A New Addition to the CCC Literature Pyramid
In my mind’s eye, the canon of Civilian Conservation Corps literature is arrayed in the shape of a pyramid with the broad-based scholarly treatments forming the base and the more detailed individual accounts of the work of the CCC stacking up to create the successive levels of the pyramid until it rises to a single representative personal narrative. I suspect that if each of us has our own “CCC Literature Pyramid” then each is slightly different, but for me the base is formed by John Salmond’s The Civilian Conservation Corps and Neil Maher’s Nature’s New Deal and the rising layers formed by Perry Merrill’s Roosevelt’s Forest Army, Kathy Mays-Smith’s Gold Medal CCC Company, and so forth, rising upward to that single account that epitomizes the CCC story.
If you’ve stuck with me thus far, I thank you, because I do have a point. First, I want to get the notion of the CCC canon of literature and the pyramid concept out there for consideration. Second, the fact that a book about the CCC at Grand Canyon occupies the pinnacle of my CCC Literature Pyramid makes the most recently released CCC history offering all the more exciting and interesting because we now have a broad based history of the work of the CCC at Grand Canyon National Park thanks to retired National Park Service Ranger Robert Audretsch.
Shaping the Park and Saving the Boys will become one of those building blocks in the CCC literature pyramid that serves to strengthen the larger canon of knowledge while also providing an important focus on CCC work at a specific location – and what location could be more noteworthy than Grand Canyon National Park?

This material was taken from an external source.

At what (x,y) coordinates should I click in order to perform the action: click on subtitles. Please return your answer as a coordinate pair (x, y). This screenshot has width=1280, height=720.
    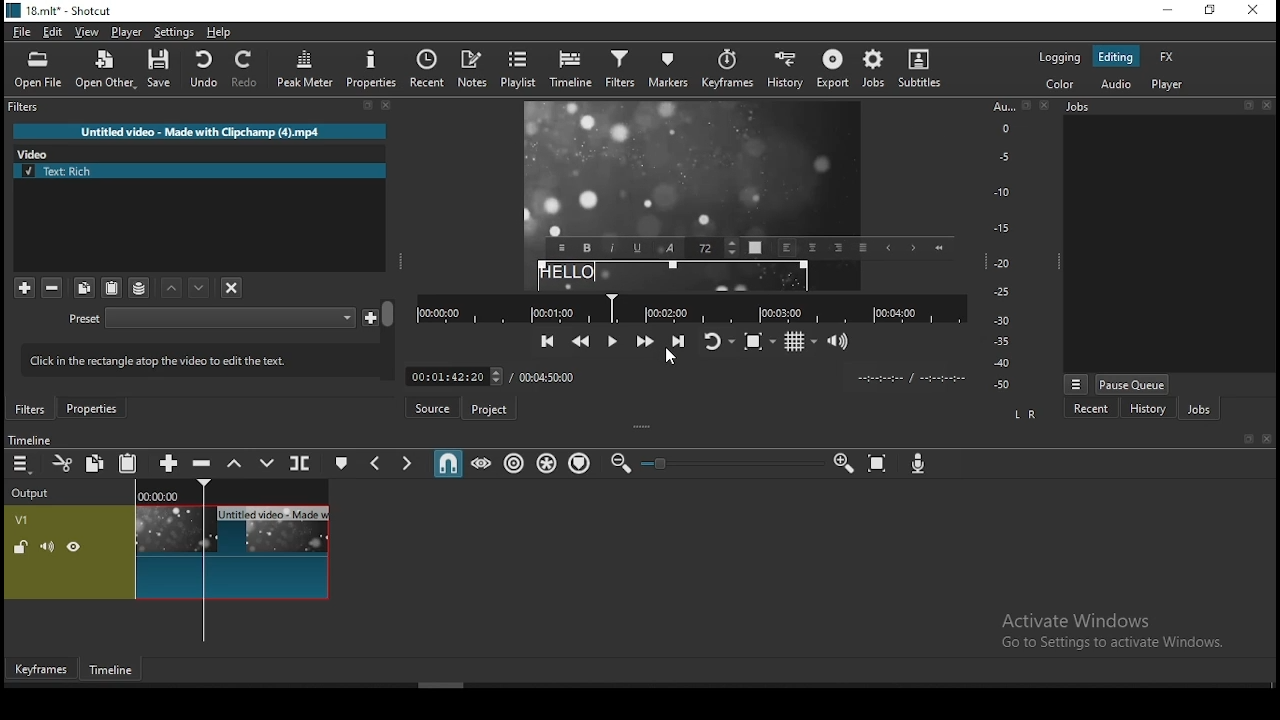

Robert Audretsch has uncovered some new mysteries even as he shines a light on previously unknown facts about the CCC and its work at Grand Canyon. While touching on aspects of the CCC that are well known and widely covered by previous authors and historians, Audretsch also delves deeply into the details of project work at one of the crown jewels in the National Park system. Shaping the Park and Saving the Boys has a useful combination of scholarly research and popular writing style that make it a book to read for pleasure and retain for research. Granted, some readers may lament the inclusion of so much data from the routine camp inspection reports and similar government documents, but those of us who’ve spent any time at all researching or even thinking about the CCC, know that in many instances, these government reports are all that remain to connect us to the hard, valuable work done nearly eight decades ago. Where else is an author to turn when the boys who performed the work are leaving us at an ever increasing rate? (Bear in mind that CCC enrollees were, on average, older than their younger draftee and enlistee comrades who served in the war that ultimately killed the CCC.)
If a balanced, engaging narrative style and a robust research and reference component aren’t enough to recommend Shaping the Park and Saving the Boys, add the fact that Audretsch has included a collection of photos and illustrations that are second to none and the book has something for everyone. While a few of the photos have appeared elsewhere in other books and articles on the CCC, it is likely that many of the photos are appearing in print publication for the first time and they haven’t been included merely to serve as window dressing to the narrative. Audretsch uses many of the illustrations to support observations and conclusions made in the text; a technique that may be the only method we have one day when all the living participants to the story are gone and the last primary source material is uncovered. Readers will marvel at the image of CCC Director Fechner sitting astride a Grand Canyon mule, shudder at the notion of climbing to the precarious tip top of a CCC built tree tower, and ponder the images of mixed race CCC squads working and posing together at Grand Canyon in an era when Jim Crow held sway throughout so much of this land.
Going forward, as the canon of CCC literature grows, we’re likely to find in each new offering that what was old will be new again, over and over and over. Each new book will, of necessity, recite the important background of the CCC and then move on to carefully uncover some unknown or long forgotten aspects of specific CCC work in one state or locale. The better offerings will include more coverage of the site specific history, perhaps at the risk of leaving newcomers in the dark regarding details of the broader CCC program. Shaping the Park and Saving the Boys succeeds in large part because it strikes a good balance between what is old – the broader history of the CCC as a New Deal Program – and what is new – those tantalizing, heretofore unknown or forgotten details of day-to-day Civilian Conservation Corps work at Grand Canyon. Casual readers will enjoy the book both as a primer on the New Deal’s most popular program, and as a portrait of CCC life at Grand Canyon, while researchers will find themselves returning to its pages again and again for useful nuggets in the text as well as within the footnotes.